Election 2024 – Assessing the Odds
By Adam Thurgood on June 20, 2024
The summer of politics is upon us. With the first presidential debate just a week away, we are entering the unpleasant season of attack ads, the barrage of political robo-calls, and of course, the anxiety most feel as we head toward election day.
To say the least, this is a strange election. Both candidates have had personal drama in the courts, with former President Trump and President Biden’s son, Hunter, being convicted of felonies in the past month. Additionally, President Biden (81) and Trump (78) are the oldest nominees in each of their parties’ history. Their combined age of 159 years is a full 20 years more than the combined age of the two presidents that preceded them, despite the fact that President Bush last served roughly 16 years ago, and it has been eight years since President Obama was in office. President Clinton is younger than both candidates and it’s been 24 years since he was in office! Wild!
While nearly every person I speak to has a similar level of angst and frustration about the nominees and general state of political discourse, the fact of the matter is that the population must choose between Biden and Trump come November (unless something without recent precedent happens in the next few weeks), and, at the moment, Trump appears to be the frontrunner.

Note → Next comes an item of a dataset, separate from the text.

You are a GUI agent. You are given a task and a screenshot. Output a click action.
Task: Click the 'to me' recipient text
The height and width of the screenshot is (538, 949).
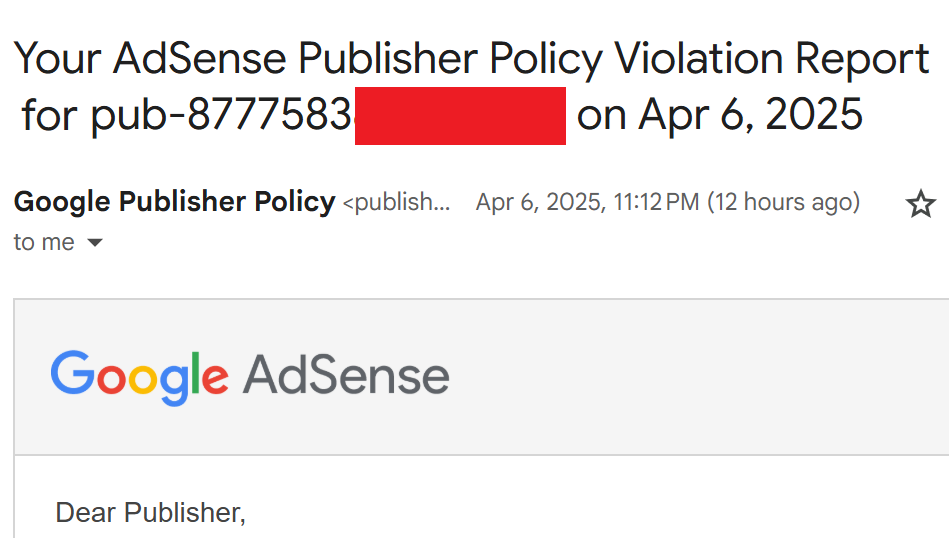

I follow the betting markets to get a sense of where election odds stand. Today, as can be seen in the chart below, Trump has a commanding lead of 10%. Trump’s odds of victory have increased over the past month, despite his conviction. However, looking at the bottom panel of the chart, which shows Biden’s approval rating falling with his odds of victory over the past few weeks, perhaps the story is more about concerns over Biden than enthusiasm for Trump.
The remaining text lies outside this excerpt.